イギリスでも、1720年にインド更紗禁止令が出され、1774年まで続きました。

禁止令をみても、インド更紗がヨーロッパに与えた衝撃は非常に大きいものがあったと考えられます。

インド更紗は、17世紀から18世紀のヨーロッパでは、マルコポーロの『東方見聞録』から伝え聞くような、インドや中国、黄金の国とされた日本などの「まだ見ぬ未知の世界」を伝える手がかりの一つだったのでしょう。

ヨーロッパの産業構造を変えるほどの影響を与えたインド更紗

綿織物の生産は、ヨーロッパの産業構造を大きく変え、発展させました。

例えば、イギリスのスコットランドにあるペーズリー市は、元々「けし」の花の栽培で有名になった街でしたが、カシミール・ショールの生産によってさらに有名になりました。

インドのカシミール・ショールに施された独特の松毬まつかさ模様は、その最大の生産地となったペーズリー市の名前を冠して、のちにペーズリー(Paisley)と呼ばれるようになりました。
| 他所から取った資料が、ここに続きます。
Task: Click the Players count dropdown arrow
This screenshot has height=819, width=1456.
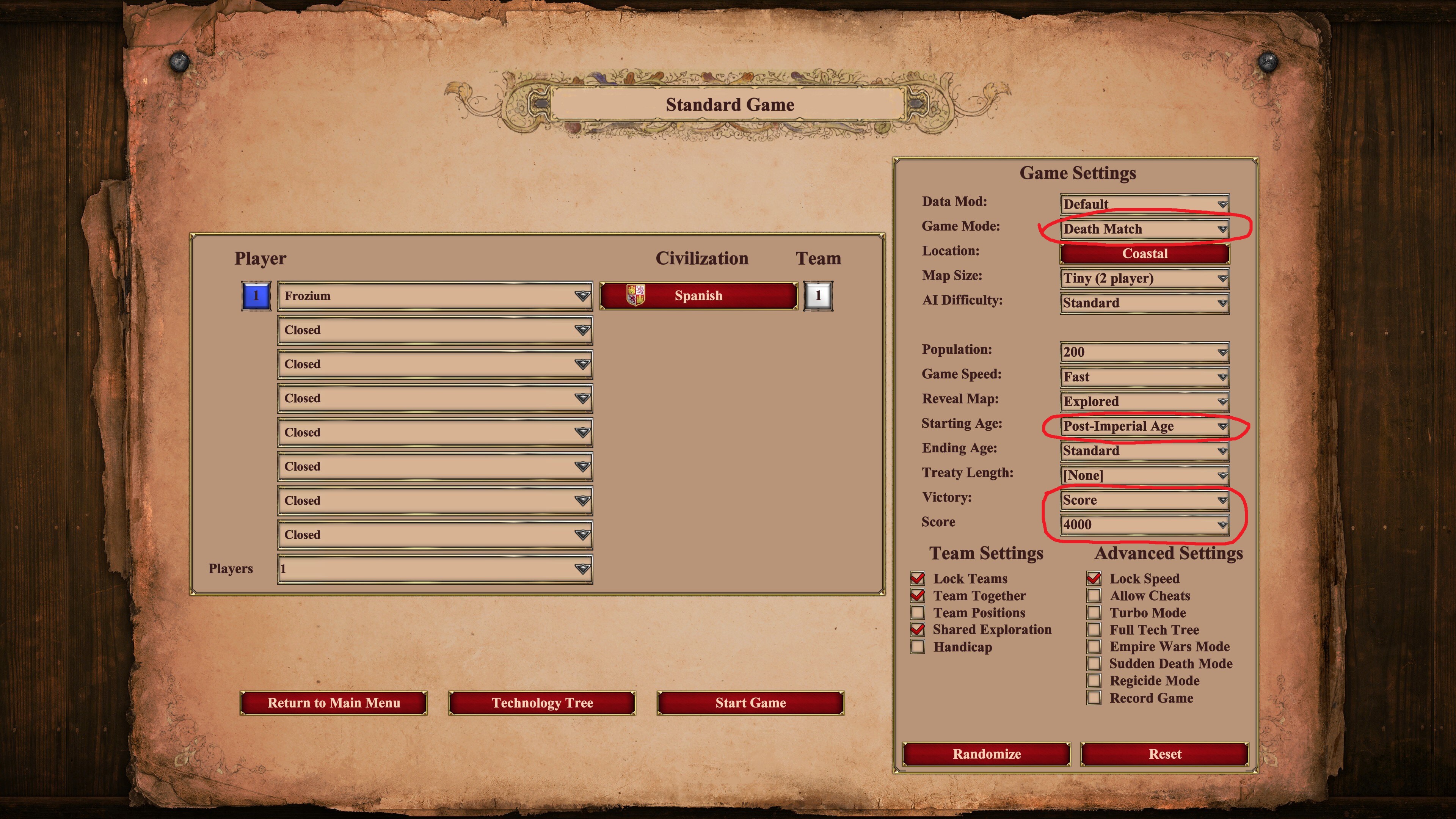Action: [x=582, y=569]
17世紀〜18世紀にヨーロッパ社会に文化的にも経済的にも大きな影響を与えたインド更紗は、各国の禁止令にもかかわらず、人々の心をとらえ、やがて自国での生産を認めざるおえない状況になります。

特に、フランスでは、ブルボン王朝からの手厚い保護のもと、1761年にドイツ人のオーベル・カンプがパリ郊外のジュイにおいて工房を建て、更紗を生産しました。

従来のヨーロッパにおける更紗が、インド更紗の模倣や模造であったのに対し、カンプ自身による銅板捺染なっせんの開発によって、西洋風景模様を創造し、「ジュイ更紗」と呼ばれるようになります。

風景模様は、写実的な描写によって表現されており、当時のパリ郊外の田園風景や農村風景、人々の生活ぶりを表現しており、18世紀のフランスの農村地方の風俗や伝統を今に伝える資料としても参考になります。

オーベル・カンプに続き、各国で独自に新しい更紗が生産されるようになり、のちのヨーロッパのプリントデザインが発展していく土台となりました。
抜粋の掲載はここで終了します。